Loubet segue agenda normal de shows e só será ouvido pela polícia na outra 6ª

Por Paula Maciulevicius | 05/07/2016 16:46
Loubet em show na cidade de Vista Alegre do Alto, em junho.
Loubet em show na cidade de Vista Alegre do Alto, em junho.

O cantor Loubet só sera ouvido pela Polícia Civil de Sidrolândia na sexta-feira da próxima semana, dia 15, depois de quase completar três semanas desde o acidente em que se envolveu, ao dirigir bêbado pela BR-060. A agenda de shows do sertanejo segue normalmente, com apresentações do dia 8 até o final do mês, em Goiás, Mato Grosso, Minas Gerais, Santa Catarina, Espírito Santo e São Paulo.

Loubet se acidentou na manhã do último dia 27, uma segunda-feira, quando invadiu a pista contrária. Ele seguia de Sidrolândia para Campo Grande. Segundo o boletim registrado pela PRF (Polícia Rodoviária Federal), Loubet estava embriagado quando perdeu o controle da caminhonete Ranger e parou na ribanceira. O bafômetro constatou 0,64mg de álcool por litro de sangue, enquanto o aceitável é até 0,05mg/l.

Encaminhado para o hospital de Sidrolândia, Loubet não foi preso em flagrante, o que gerou revolta principalmente de quem quase foi vítima dele na estrada, prestou os primeiros socorros e gravou as imagens do cantor. O consultor técnico GersonLuis Andrade, que viaja o Estado trabalhando teve de desviar para não bater de frente com a caminhonete de Loubet. Ouvido pelo titular da Delegacia em Sidrolândia, Carlos Eduardo Trevelin Millan, na sexta-feira, dia 1º de julho, Gerson praticamente desenhou no depoimento. 

No dia do episódio, o Lado B questionou a PRF que atendeu a ocorrência por que Loubet não foi preso e a justificativa foi de que ao ser encaminhado para o hospital da cidade, cabia à Polícia Civil efetuar a prisão.

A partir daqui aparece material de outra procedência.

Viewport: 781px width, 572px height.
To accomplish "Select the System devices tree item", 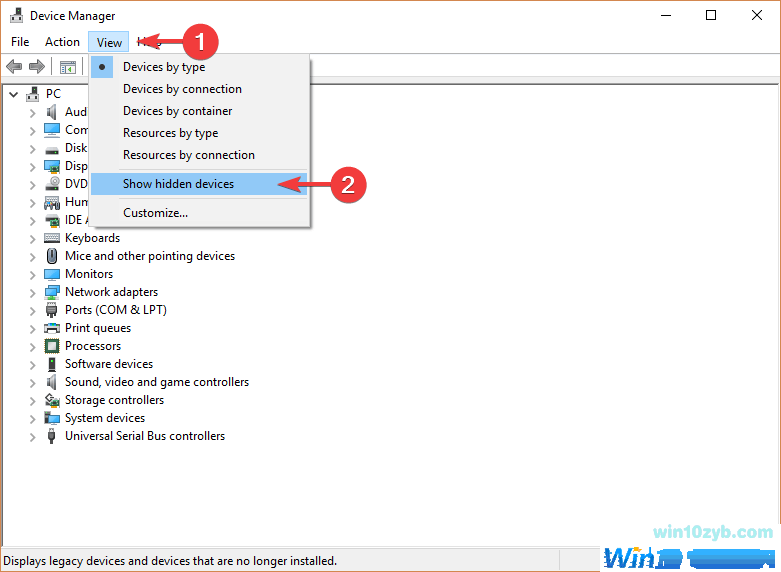I will [x=105, y=418].
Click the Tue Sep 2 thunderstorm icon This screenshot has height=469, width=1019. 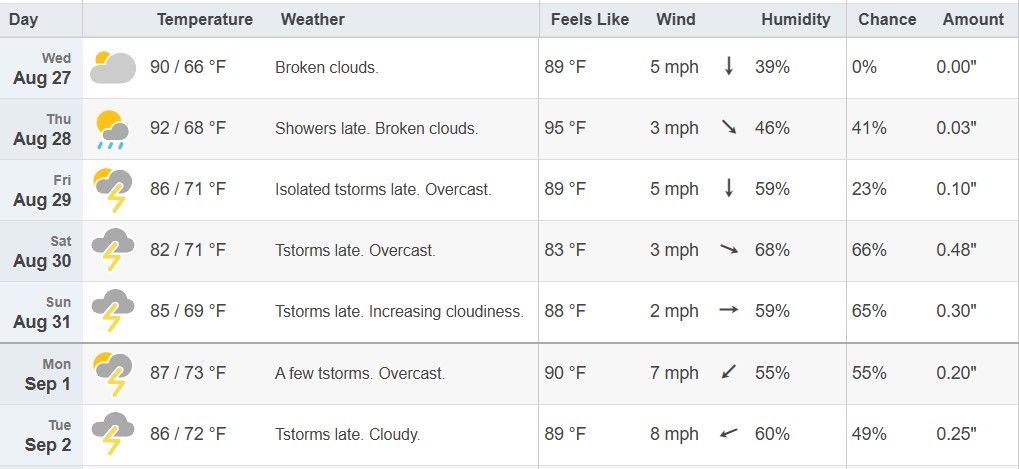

A instituição por sua vez respondeu que não possuía efetivo para ir até o hospital, distante uma quadra.

Para Gerson, o delegado confirmou não ter pessoal para a diligência e ainda disse, segundo o consultor, que era papel da PRF. "Aí fica esse jogo de empurra", resume. Ele ainda completa dizendo que se tivesse sido uma batida, ontem seria a missa de sétimo dia dele. "É um absurdo sabe? Se fosse qualquer um eu queria ver... Teria sido preso. Agora é esperar a boa vontade dele de poder ir lá", diz.

O consultor também deve vir a Campo Grande registrar um boletim de ocorrência contra o empresário do cantor. "Ele saiu dizendo por aí que eu estava mentindo", fala revoltado.